Rémi Froger, Ciel et terre
Marche
Ou bien marcher le long de l’eau, un peu ruisseau ou lac, d’un pas indifférent, indiquant d’un geste
la branche tombée, la feuille levée, le bambou d’un jour.
Ou bien il s’est assis sur un bloc de pierre taillé, il s’est assis, il a plongé les yeux dans un livre et
tout se passe dans ce pli d’un homme et d’une pierre, et rien n’y fera.
Ou bien un dessin donné par la main derrière la nuque, une lente lumière au long de la pente aux
oliviers, la main et cette courbe.
Ou bien celle qui serait la même régnant sur le milieu des végétaux, tout cet ailleurs tenant la terre
droite, la statue parfaitement reine, les passés et bien d’autres faits.
Ou bien un peu de jeu, franchir un désert, franchir la lumière brûlante, la barrière brûlante et
continuer jusqu’à la prochaine ligne où roule un ballon.

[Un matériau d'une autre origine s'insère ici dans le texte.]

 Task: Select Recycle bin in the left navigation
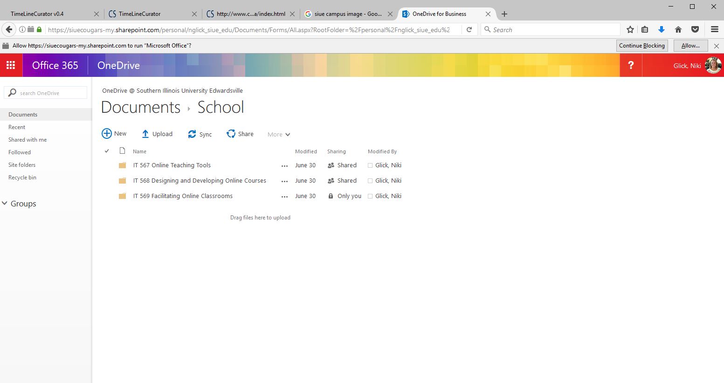tap(22, 178)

Ou bien sait-on ce que nous sommes, une course brève sur un sol battu et rebattu, les arbres, les
façades, parallèles, courir droit ou de travers en descendant vers la porte verte.
Le sens se glisse
Le sens se glisse le long des flancs, des torses, des hanches. Le sens se plie, se niche – c’est une
phrase qui ne vient pas d’autre chose, une esquisse – une phrase que nous ne comprenons pas
autrement que l’enfant qui fait des ronds sur le sable avec ses pieds, que la femme qui passe la main
dans son cou pour réunir ses cheveux, que l’éphémère rayon de lumière entre les buts – une phrase
que nous effacerons plus tard quand d’autres signes arriveront.
Un autre sens
Un sens ou bien l’autre ne serait qu’un brouillon. Les signes fument, les images apparaissent à la
renverse, des branches séchant à terre, des cheminées d’usine encore improbables, facettes de
paysages d’hier, d’hiver, tout en brouillards, en givres, en fossés – images retenues par quelque
barrage entraînant le mouvement des turbines, la production d’une énergie invisible, inaudible,
impalpable mais mortelle. Le sens n’en est pas plus éclairci s’il n’est que conséquence de toutes les
péripéties, passages d’un format vers un autre, conséquences fixant et encadrant le déroulé, le défilé,
le brouillon.
Sollicité, c’est à dire arrêté dans la marche, nous nous efforçons, mais d’automatismes et non
d’efforts, nous cachons le signe dans la circonstance quelconque. Ou bien dans sa
circonstance, sa venue et son allée. Le signe, ou le sens qui serait cette chute.
Boue
La boue, personne ne la connaît, elle n’a pas de lieu particulier. Nous nous efforçons de nous y
adapter.
De la boue sont sortis les noms et les lettres, et le nombre des morts, et les tâches accomplies.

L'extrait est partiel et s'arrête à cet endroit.